この文章は、郵政民営化法案について森前首相が小泉首相を説得に公邸に行ったときの様子が報じられたもの。日経新聞をはじめとする全国各紙でも報じられただけにご覧なった方も多いと思う。
ご存知のように、世間的には「参院で可決不可避」という危機感満載の状況だったが、いやぁ森さんのコメントを読んで筆者は不覚にも大笑いしてしまった。「真夏の一服の清涼剤」だったのか。

閑話休題。

肝心の郵政民営化法案については、土壇場での逆転はなく、結局予想通り衆院解散がなされた。なお、具体的な日程については衆院選の公示日が8月30日、投票日が9月11日とすることで正式決定されている。
おそらく気の早いところででは、衆院選についての「票読み」がそろそろ開始されるのだろうが、今回ぐらい読み難い選挙もない。と言うのも、まず郵政法案の自民党造反組に対する対応がどうなるのかが明確になっていないからだ。
ご承知のように、小泉首相は「(造反者は)公認せず」としているため、順当に行けば造反議員による「新党結成」というものが流れなのだろう。自民党の分裂選挙というのが規定路線ではある。

しかし、報道を見る限り造反組も一枚岩ではない。飽くまでも「いち自民党議員として出馬する」---的な発言をする方も少なくないようだ。そうした方たちに、小泉首相が「温情」を掛けるのかどうか、選挙戦を占ううえでのポイントのひとつになろう。
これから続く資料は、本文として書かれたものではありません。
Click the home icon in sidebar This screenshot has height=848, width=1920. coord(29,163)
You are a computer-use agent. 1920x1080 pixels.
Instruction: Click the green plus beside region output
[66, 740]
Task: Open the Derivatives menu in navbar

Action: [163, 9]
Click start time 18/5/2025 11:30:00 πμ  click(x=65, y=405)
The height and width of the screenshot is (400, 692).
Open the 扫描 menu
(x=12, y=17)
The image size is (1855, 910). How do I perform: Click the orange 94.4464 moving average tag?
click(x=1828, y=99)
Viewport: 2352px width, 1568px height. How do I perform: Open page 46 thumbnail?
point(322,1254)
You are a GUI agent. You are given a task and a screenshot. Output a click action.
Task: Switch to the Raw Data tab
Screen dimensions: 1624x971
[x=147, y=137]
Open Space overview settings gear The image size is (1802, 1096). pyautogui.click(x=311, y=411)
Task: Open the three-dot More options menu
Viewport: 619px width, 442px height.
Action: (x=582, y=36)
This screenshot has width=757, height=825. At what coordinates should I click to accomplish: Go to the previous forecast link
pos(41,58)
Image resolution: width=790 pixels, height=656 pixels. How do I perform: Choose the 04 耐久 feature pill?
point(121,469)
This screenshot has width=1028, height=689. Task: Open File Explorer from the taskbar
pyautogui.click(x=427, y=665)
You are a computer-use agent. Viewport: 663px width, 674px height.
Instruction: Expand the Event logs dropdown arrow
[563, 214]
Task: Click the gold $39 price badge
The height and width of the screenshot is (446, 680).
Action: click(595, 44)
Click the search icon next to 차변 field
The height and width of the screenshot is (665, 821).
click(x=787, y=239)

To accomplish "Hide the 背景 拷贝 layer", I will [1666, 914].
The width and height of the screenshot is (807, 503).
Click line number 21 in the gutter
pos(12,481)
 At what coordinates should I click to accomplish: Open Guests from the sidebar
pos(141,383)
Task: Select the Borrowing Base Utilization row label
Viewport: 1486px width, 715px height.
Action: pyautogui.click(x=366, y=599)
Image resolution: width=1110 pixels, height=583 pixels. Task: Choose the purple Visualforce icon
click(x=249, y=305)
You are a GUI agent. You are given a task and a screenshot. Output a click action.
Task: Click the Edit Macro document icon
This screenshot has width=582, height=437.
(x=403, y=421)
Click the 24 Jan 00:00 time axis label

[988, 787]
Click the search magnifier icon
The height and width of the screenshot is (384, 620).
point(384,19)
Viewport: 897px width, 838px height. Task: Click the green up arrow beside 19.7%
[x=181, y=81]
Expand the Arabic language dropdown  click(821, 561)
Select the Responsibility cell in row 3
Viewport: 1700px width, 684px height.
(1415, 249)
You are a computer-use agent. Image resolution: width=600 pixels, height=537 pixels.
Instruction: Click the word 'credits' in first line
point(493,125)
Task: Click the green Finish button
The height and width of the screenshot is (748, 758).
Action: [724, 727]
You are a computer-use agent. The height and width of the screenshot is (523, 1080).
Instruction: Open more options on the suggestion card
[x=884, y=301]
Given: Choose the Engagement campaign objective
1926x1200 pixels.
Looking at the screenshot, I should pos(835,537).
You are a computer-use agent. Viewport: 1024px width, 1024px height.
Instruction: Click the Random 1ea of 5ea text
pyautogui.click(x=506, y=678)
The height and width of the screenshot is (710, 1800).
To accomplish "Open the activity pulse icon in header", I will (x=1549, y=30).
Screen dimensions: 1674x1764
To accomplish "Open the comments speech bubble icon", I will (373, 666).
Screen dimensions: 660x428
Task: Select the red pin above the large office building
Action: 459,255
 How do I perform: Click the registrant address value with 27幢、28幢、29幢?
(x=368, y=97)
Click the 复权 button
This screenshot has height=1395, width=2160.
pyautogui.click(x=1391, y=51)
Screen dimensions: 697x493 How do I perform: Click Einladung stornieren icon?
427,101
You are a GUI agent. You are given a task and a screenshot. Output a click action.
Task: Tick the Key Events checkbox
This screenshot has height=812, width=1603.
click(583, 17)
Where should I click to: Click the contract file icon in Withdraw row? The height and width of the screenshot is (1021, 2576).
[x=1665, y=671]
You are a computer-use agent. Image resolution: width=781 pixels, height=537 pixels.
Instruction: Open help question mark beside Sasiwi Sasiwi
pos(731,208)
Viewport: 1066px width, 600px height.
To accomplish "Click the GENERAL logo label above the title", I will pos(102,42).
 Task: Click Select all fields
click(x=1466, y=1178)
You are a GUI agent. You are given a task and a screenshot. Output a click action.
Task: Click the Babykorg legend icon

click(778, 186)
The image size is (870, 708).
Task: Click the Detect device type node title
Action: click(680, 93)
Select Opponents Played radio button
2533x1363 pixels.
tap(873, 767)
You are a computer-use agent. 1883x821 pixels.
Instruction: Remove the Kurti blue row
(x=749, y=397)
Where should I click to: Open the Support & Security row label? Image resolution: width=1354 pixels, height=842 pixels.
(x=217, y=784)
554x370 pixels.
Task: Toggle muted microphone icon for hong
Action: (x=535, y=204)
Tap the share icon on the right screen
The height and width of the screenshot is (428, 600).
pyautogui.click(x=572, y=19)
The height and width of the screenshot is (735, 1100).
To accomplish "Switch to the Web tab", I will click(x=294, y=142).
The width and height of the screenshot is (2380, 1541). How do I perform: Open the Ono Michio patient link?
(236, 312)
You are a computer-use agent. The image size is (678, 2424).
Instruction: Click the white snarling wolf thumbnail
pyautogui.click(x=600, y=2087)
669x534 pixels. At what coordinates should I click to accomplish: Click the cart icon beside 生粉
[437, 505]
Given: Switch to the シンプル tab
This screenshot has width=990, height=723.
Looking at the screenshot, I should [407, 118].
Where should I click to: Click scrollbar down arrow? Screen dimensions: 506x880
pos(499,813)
さて、そんななか相場に目を転じれば、郵政法案否決直後はさすがに円売りがかさんだものの、その後は「事実買い」の格言よろしく、円買いが優勢となった。 
もちろん、値動きが限定的なものに留まった背景には良いか悪いかは別にして、「どっちが政権をとっても大勢に変化はない」との見方があるわけだが、本当にそうだろうか。個人的にはまだ材料が消化され切っておらず、選挙に向けて、為替市場で一波乱も二波乱もあると予想している。(了)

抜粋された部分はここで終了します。